• **SELECTED EXCERPT**:

──────

Der Tag from the exhibition
My paper was well received and I was pleased when several of the friends we have made at earlier conferences came to hear me read.  I had great fun preparing the paper, and I actually enjoyed presenting it.  I'm not sure whether I will ever have the opportunity to read it anywhere again nor whether I will publish it, but the days I spent exploring the wealth of W.W. I poetry, writing the paper, and preparing the slide presentation that accompanied my reading (with the power-point training from my nephew Darin Beck and my 'presentation assistant' Larry Fenwick), was time well spent for all of the things I learned.
On display in the Opera House was a wonderful exhibit curated by Tracy Tucker.  The painting at the top of this blog is from the collection of the Herbert Hoover Museum, one of six paintings loaned to the Cather Foundation for the conference.  It was the first time the Hoover Museum had allowed the paintings to travel--quite a privilege for the Cather Foundation.  Also on display was a W.W. I uniform, as well as many other interesting objects, including a copy of Der Tag from the collection of Cather's youngest brother. 
The cast of Der Tag
Der Tag is a 1-act play written by Sir J.M. Barrie (author of Peter Pan) as part of an effort by England to utilize the talents of its famous writers to create propaganda.  Barrie's concept was to show the political and military pressure imposed on the Kaiser to declare war through the characters of Chancellor and Officer, who exit the scene to allow the Kaiser time to reflect on what he is about to do.  He dreams, and The Spirit of Culture enters to urge against war, and the Kaiser (called Emperor in the play) tears up the declaration of war in front of Chancellor and Officer.  Again, he falls asleep and Culture reappears, wearing a bloody wound.  The Kaiser awakens believing his earlier dream had been real and war had been avoided, only to be told by Culture that he had brought the war upon his now devastated people.  The play was performed with high expectations in England and America but was not successfully received, perhaps because the Kaiser was depicted too sympathetically.

──────

• **THE DATA**:
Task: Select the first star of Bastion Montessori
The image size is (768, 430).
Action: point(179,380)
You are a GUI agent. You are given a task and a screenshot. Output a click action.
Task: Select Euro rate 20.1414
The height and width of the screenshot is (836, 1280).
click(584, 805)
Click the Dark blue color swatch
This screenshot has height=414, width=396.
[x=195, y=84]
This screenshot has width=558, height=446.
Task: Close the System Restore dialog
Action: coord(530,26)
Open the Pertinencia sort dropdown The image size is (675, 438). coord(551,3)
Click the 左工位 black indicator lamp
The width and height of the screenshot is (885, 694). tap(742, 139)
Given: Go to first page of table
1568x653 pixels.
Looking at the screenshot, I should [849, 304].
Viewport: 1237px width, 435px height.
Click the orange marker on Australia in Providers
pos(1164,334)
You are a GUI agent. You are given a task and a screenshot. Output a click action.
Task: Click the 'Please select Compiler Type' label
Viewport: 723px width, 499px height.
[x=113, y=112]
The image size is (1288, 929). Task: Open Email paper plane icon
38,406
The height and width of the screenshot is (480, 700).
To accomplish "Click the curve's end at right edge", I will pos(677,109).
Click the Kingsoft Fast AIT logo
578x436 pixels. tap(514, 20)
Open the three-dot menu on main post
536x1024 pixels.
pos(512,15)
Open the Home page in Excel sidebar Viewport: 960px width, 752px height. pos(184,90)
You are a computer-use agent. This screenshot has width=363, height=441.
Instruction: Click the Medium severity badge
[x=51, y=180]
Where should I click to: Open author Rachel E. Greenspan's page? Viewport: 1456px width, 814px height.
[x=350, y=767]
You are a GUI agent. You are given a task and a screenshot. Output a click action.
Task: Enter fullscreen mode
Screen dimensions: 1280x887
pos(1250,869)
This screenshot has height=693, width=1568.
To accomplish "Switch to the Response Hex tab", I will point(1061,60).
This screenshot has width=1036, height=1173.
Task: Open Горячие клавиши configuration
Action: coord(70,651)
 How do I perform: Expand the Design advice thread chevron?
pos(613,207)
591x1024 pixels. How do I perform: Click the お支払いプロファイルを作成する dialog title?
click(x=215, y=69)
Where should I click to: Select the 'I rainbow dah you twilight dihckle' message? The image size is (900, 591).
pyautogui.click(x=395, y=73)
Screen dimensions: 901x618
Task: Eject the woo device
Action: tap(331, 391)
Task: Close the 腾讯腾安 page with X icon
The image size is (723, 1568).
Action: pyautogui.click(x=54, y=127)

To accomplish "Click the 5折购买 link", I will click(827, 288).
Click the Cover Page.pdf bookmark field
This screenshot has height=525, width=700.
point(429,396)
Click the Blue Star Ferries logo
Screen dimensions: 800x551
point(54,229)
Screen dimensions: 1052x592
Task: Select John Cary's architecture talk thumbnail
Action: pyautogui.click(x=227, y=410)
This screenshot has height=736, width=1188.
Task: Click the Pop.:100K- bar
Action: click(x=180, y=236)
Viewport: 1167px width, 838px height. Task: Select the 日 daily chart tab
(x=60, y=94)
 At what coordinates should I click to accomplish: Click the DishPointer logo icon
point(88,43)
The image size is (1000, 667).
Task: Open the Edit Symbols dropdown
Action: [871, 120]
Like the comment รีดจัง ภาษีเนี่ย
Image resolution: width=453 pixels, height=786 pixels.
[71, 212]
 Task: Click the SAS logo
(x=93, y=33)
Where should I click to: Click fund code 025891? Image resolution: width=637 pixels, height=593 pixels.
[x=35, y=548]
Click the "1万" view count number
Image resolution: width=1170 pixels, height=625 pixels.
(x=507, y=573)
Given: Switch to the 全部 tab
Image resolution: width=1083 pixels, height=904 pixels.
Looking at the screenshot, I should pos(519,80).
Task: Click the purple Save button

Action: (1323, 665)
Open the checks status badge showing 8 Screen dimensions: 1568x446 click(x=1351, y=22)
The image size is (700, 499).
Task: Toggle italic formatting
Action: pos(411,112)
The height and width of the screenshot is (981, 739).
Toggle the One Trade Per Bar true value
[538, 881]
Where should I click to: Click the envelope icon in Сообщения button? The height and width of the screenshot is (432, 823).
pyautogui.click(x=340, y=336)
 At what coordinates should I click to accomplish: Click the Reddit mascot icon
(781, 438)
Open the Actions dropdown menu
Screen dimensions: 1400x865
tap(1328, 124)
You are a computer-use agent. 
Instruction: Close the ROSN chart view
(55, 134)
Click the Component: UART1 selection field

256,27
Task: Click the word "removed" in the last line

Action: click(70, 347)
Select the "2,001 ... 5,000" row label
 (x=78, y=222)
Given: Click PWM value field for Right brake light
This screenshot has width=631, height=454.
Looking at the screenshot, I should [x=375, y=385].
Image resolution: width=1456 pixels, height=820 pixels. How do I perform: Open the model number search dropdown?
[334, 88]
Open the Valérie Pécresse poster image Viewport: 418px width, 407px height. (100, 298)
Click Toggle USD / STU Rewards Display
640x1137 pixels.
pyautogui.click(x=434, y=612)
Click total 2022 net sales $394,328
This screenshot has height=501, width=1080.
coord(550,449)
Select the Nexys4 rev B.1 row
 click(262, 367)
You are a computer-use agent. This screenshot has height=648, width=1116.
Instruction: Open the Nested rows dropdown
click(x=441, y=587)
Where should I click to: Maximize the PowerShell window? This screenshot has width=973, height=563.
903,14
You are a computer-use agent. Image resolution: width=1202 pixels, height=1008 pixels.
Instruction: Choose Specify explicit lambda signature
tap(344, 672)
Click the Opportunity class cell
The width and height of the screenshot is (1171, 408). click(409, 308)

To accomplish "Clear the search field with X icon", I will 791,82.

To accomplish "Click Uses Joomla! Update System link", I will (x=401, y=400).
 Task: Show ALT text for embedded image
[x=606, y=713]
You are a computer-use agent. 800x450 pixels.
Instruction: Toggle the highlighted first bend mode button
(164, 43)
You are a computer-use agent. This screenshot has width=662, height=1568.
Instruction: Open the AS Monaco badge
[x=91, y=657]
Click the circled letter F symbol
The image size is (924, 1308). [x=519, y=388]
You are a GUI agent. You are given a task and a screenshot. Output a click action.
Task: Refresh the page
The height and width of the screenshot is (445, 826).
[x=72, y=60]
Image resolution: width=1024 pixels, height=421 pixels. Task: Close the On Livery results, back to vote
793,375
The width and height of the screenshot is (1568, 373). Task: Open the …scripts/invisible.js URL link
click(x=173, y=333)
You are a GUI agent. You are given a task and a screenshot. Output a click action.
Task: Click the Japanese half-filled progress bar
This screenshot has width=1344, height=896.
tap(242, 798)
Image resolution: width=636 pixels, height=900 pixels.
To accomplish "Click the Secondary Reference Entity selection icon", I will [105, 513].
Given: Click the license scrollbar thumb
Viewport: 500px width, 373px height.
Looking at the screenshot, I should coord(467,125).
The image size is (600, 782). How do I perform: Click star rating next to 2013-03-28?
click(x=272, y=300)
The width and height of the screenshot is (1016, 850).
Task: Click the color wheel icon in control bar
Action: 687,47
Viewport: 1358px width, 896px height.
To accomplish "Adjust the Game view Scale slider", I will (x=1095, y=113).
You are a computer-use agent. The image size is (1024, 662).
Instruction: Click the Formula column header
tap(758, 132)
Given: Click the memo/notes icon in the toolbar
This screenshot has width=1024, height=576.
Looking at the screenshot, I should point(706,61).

──────

• **WORK REQUEST**:
Please continue the blog post about the conference exhibit and Barrie's play Der Tag, starting after its final sentence.

• **RESULT FOR THIS TASK**:
Culture offers the Kaiser a dagger to end his regret 

Because of the illness of the woman intended to portray Culture, I was asked to assume the role.  To my surprise, I had a great time!  The play was performed twice in the lovely Red Cloud Episcopal Chapel to a nearly full house both times, and apparently we received more cheers than the actors did in the W.W. I productions of 1915!  (Notice my bleeding wound, a red scarf.)

Learning W.W. I dance steps
As always, we had a great time in Red Cloud enjoying speakers, the papers that were read, author Karen Gettert Shoemaker reading from her book The Meaning of Names, the singing and playing of popular W.W. I music by Kansans Dr. Sarah Young and Judy Chadwick, and learning a few dance steps from the era.  That's my partner stand-in-male-dancer Nancy and me just to the right of the support beam.  We were short of men eager to dance but certainly not short of eager dancers!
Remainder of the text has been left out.